US Supreme Court Says ‘Yes’ To New Jersey Sports Betting Appeal

Written By Dustin Gouker on June 27, 2017 - Last Updated on January 10, 2022
NJ sports betting

[toc]The New Jersey sports betting case is heading to Washington, D.C.

The US Supreme Court granted the state’s petition in its ongoing effort to legalize sports wagering within its borders on Tuesday morning. The court agrees to hear appeals in only a fraction of the cases that are brought before it.

The move bucked expectations, although those hopes had been raised after a delay on Monday.

Still, it’s just one step for New Jersey, which still has to convince the court that it is on the right side of the law.

Game on for NJ sports betting

The grant of an appeal by SCOTUS means the court will get its day in the nation’s highest court. NJ had made its case to the nation’s highest court last fall.

In the SCOTUS appeal, more briefs will be filed and eventually oral arguments will be held in front of the court’s nine justices. New Jersey would have to convince five of them to side with it against PASPA.

A resolution isn’t likely in the case until 2018.

You can see the order granting the petition here.

How did we get here?

The state has twice passed laws attempting to legalize sports betting, but those efforts have been turned back in federal court multiple times. The latest defeat came in the US Third Circuit Court of Appeals in front of an en banc panel of judges in August.

The SCOTUS appeal got a boost when the court asked the US Solicitor General to weigh in. But the SG’s office ultimately recommended that the Supreme Court not hear the appeal.

New Jersey has been fighting a federal law — PASPA — that prohibits single-game wagering. The plaintiffs in the federal case — the NCAA, NFL, MLB, NBA and NHL — have used PASPA to stop New Jersey from altering its law to allow sports betting.

= DATASET EXTRACT =
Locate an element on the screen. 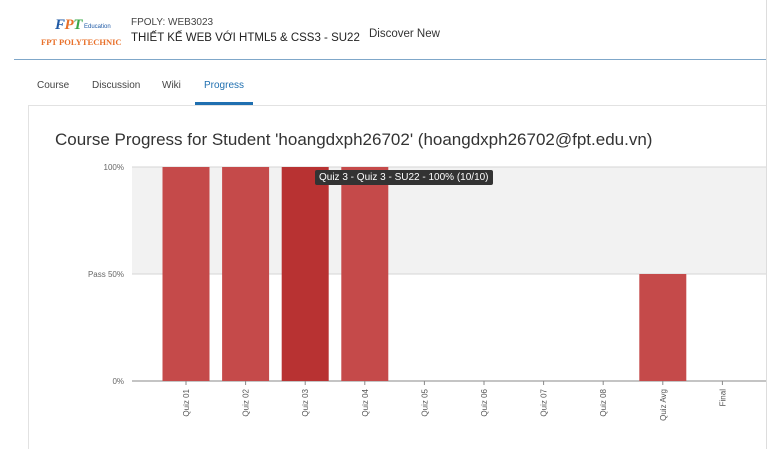 The image size is (783, 449). tab-progress: Progress is located at coordinates (224, 86).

= TASKS AND EXERCISES =
A) Reproduce, word for word, everything in the article on New Jersey sports betting from "Written By Dustin" down to "delay on Monday.".
B) According to the article on New Jersey sports betting, how many of the Supreme Court's justices would New Jersey have to convince to side with it against PASPA?
C) Carry on the article on New Jersey sports betting, starting after its last sentence.

= ANSWERS FOR THIS EXERCISE =
A)
Written By Dustin Gouker on June 27, 2017 - Last Updated on January 10, 2022
NJ sports betting

[toc]The New Jersey sports betting case is heading to Washington, D.C.

The US Supreme Court granted the state’s petition in its ongoing effort to legalize sports wagering within its borders on Tuesday morning. The court agrees to hear appeals in only a fraction of the cases that are brought before it.

The move bucked expectations, although those hopes had been raised after a delay on Monday.

B) Five of the court's nine justices.

C)
It appears that the Supreme Court is concerned with the idea that PASPA could violate the constitution, via the Tenth Amendment. That amendment deals with states’ rights, and limits what the federal government can tell states to do with its own laws.

PASPA prevents states from altering their laws as it relates to sports betting, either forcing states other than Nevada to keep their prohibitions on it in place or entirely repeal their own laws in order to allow unregulated sports betting.

What happens next for New Jersey sports betting

What happens next now that New Jersey has persuaded the Supreme Court to hear the sports betting case? Sports law attorney Daniel Wallach wrote the timeline for Legal Sports Report:

The case essentially begins anew, as it advances from ‘cert stage’ to ‘merits stage.’ There will be new court filings (including a full briefing on the merits) and an oral argument before the nine Justices in Washington DC (perhaps even later this year). Here are the key actions and related deadlines:

  • Once the Supreme Court has granted certiorari in a given case, the parties are required to file a new set of briefs. These are referred to as “merits briefs.” Unlike the “cert stage” briefs, which focused on whether the court should review the case, the briefs on the merits address why that party should win its case. (For example, this is where I would expect to see the equal sovereignty argument — e.g., the preferential treatment given to Nevada and three other states, to the exclusion of the other 46 states — play a more important role going forward).
  • Once certiorari is granted, the petitioner generally has 45 days to file its opening brief. (See Supreme Court Rule 25). New Jersey’s merits brief would thus be due on August 10, although the parties can always request an extension of the deadline. (Note, however, that the Court rules state that “an application to extend the time to file a brief on the merits is not favored.”).
  • The parties would also be required to file a joint appendix by August 10.
  • Amici curiae (or “friend of the court”) briefs are due one week after the New Jersey merits brief is filed. This would make August 17 the tentative deadline for amici briefs. Look for the same amici filers from the ‘cert stage’ (e.g., the five states, the American Gaming Association, the Competitive Enterprise Institute, and professor Ryan Rodenberg) to file amicus briefs directed to the merits of the case. Given the high-profile nature of this case, I would expect even more groups than the original four to file amici briefs with the Court.
  • The leagues’ response brief would then be due 35 days after New Jersey files its opening merits brief. (See Supreme Court Rule 25).  This would peg it for September 14.
  • New Jersey would then be permitted to file a reply brief no later than 30 days after the leagues’ response brief is filed (but at least seven days before the oral argument). (See Supreme Court Rule 25). Under this tentative schedule, the reply brief would be due on October 14.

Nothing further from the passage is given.